[[ Data listing, beginning ]]
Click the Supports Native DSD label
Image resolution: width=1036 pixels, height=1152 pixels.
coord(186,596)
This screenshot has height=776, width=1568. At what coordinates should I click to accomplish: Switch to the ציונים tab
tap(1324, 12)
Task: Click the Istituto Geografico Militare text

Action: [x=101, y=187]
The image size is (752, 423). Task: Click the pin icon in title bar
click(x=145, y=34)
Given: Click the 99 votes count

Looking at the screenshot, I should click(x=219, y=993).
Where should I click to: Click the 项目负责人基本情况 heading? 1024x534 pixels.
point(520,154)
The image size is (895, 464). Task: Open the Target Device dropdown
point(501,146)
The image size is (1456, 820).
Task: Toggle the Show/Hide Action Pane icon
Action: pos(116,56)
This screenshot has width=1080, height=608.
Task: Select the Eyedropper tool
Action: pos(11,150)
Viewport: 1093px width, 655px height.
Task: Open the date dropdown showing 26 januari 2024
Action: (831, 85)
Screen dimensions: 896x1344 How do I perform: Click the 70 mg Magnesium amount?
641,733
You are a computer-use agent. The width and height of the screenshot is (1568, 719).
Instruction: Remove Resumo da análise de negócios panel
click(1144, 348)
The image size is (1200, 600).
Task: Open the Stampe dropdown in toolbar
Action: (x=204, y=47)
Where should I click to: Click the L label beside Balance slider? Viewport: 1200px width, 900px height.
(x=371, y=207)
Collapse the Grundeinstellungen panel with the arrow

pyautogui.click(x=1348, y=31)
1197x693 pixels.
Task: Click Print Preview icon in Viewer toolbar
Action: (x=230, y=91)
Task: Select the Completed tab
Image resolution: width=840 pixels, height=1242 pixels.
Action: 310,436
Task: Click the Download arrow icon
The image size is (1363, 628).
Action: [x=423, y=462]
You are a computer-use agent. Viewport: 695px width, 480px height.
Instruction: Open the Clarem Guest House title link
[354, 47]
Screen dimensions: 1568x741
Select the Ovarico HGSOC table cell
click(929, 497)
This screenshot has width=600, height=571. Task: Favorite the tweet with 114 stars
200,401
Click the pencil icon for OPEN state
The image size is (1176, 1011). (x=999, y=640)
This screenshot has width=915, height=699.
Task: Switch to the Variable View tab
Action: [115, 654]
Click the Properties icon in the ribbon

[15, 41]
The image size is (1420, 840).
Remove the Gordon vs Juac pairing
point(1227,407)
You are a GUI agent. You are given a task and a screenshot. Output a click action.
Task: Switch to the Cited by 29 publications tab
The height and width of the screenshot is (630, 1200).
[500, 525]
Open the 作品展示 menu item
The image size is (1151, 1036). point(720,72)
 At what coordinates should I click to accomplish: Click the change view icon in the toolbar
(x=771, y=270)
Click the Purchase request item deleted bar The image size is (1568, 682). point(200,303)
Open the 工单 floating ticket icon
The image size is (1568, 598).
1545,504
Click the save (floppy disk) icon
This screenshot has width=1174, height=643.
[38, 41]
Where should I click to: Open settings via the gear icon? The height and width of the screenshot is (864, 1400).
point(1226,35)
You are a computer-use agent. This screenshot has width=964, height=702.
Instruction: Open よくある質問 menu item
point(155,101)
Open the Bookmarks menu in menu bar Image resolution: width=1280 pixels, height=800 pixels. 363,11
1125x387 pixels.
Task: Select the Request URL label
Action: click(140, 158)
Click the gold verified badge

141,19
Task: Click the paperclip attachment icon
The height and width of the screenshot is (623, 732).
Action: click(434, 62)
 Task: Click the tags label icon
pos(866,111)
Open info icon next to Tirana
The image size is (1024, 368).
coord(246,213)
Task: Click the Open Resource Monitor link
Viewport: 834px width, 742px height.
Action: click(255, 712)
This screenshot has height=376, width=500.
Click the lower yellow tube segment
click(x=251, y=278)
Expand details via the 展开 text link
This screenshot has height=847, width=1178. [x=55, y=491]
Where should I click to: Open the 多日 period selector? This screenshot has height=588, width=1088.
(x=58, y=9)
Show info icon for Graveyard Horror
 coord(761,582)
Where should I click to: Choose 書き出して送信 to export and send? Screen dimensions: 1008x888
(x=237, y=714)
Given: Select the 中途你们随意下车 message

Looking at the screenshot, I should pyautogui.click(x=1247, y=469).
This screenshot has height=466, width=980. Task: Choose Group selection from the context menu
[[ Data listing, end ]]
[Exercise aim] Please repeat the whole listing above, keeping every line exactly as it reads.

[Result for this exercise]
Click the Supports Native DSD label
Image resolution: width=1036 pixels, height=1152 pixels.
coord(186,596)
This screenshot has height=776, width=1568. At what coordinates should I click to accomplish: Switch to the ציונים tab
tap(1324, 12)
Task: Click the Istituto Geografico Militare text

Action: [x=101, y=187]
The image size is (752, 423). Task: Click the pin icon in title bar
click(x=145, y=34)
Given: Click the 99 votes count

Looking at the screenshot, I should click(x=219, y=993).
Where should I click to: Click the 项目负责人基本情况 heading? 1024x534 pixels.
point(520,154)
The image size is (895, 464). Task: Open the Target Device dropdown
point(501,146)
The image size is (1456, 820).
Task: Toggle the Show/Hide Action Pane icon
Action: pos(116,56)
This screenshot has width=1080, height=608.
Task: Select the Eyedropper tool
Action: pos(11,150)
Viewport: 1093px width, 655px height.
Task: Open the date dropdown showing 26 januari 2024
Action: (831, 85)
Screen dimensions: 896x1344 How do I perform: Click the 70 mg Magnesium amount?
641,733
You are a computer-use agent. The width and height of the screenshot is (1568, 719).
Instruction: Remove Resumo da análise de negócios panel
click(1144, 348)
The image size is (1200, 600).
Task: Open the Stampe dropdown in toolbar
Action: (x=204, y=47)
Where should I click to: Click the L label beside Balance slider? Viewport: 1200px width, 900px height.
(x=371, y=207)
Collapse the Grundeinstellungen panel with the arrow

pyautogui.click(x=1348, y=31)
1197x693 pixels.
Task: Click Print Preview icon in Viewer toolbar
Action: (x=230, y=91)
Task: Select the Completed tab
Image resolution: width=840 pixels, height=1242 pixels.
Action: 310,436
Task: Click the Download arrow icon
The image size is (1363, 628).
Action: [x=423, y=462]
You are a computer-use agent. Viewport: 695px width, 480px height.
Instruction: Open the Clarem Guest House title link
[354, 47]
Screen dimensions: 1568x741
Select the Ovarico HGSOC table cell
click(929, 497)
This screenshot has width=600, height=571. Task: Favorite the tweet with 114 stars
200,401
Click the pencil icon for OPEN state
The image size is (1176, 1011). (x=999, y=640)
This screenshot has width=915, height=699.
Task: Switch to the Variable View tab
Action: [115, 654]
Click the Properties icon in the ribbon

[15, 41]
The image size is (1420, 840).
Remove the Gordon vs Juac pairing
point(1227,407)
You are a GUI agent. You are given a task and a screenshot. Output a click action.
Task: Switch to the Cited by 29 publications tab
The height and width of the screenshot is (630, 1200).
[500, 525]
Open the 作品展示 menu item
The image size is (1151, 1036). point(720,72)
 At what coordinates should I click to accomplish: Click the change view icon in the toolbar
(x=771, y=270)
Click the Purchase request item deleted bar The image size is (1568, 682). point(200,303)
Open the 工单 floating ticket icon
The image size is (1568, 598).
1545,504
Click the save (floppy disk) icon
This screenshot has width=1174, height=643.
[38, 41]
Where should I click to: Open settings via the gear icon? The height and width of the screenshot is (864, 1400).
point(1226,35)
You are a computer-use agent. This screenshot has width=964, height=702.
Instruction: Open よくある質問 menu item
point(155,101)
Open the Bookmarks menu in menu bar Image resolution: width=1280 pixels, height=800 pixels. 363,11
1125x387 pixels.
Task: Select the Request URL label
Action: click(140, 158)
Click the gold verified badge

141,19
Task: Click the paperclip attachment icon
The height and width of the screenshot is (623, 732).
Action: click(434, 62)
 Task: Click the tags label icon
pos(866,111)
Open info icon next to Tirana
The image size is (1024, 368).
coord(246,213)
Task: Click the Open Resource Monitor link
Viewport: 834px width, 742px height.
Action: click(255, 712)
This screenshot has height=376, width=500.
Click the lower yellow tube segment
click(x=251, y=278)
Expand details via the 展开 text link
This screenshot has height=847, width=1178. [x=55, y=491]
Where should I click to: Open the 多日 period selector? This screenshot has height=588, width=1088.
(x=58, y=9)
Show info icon for Graveyard Horror
 coord(761,582)
Where should I click to: Choose 書き出して送信 to export and send? Screen dimensions: 1008x888
(x=237, y=714)
Given: Select the 中途你们随意下车 message

Looking at the screenshot, I should pyautogui.click(x=1247, y=469).
This screenshot has height=466, width=980. Task: Choose Group selection from the context menu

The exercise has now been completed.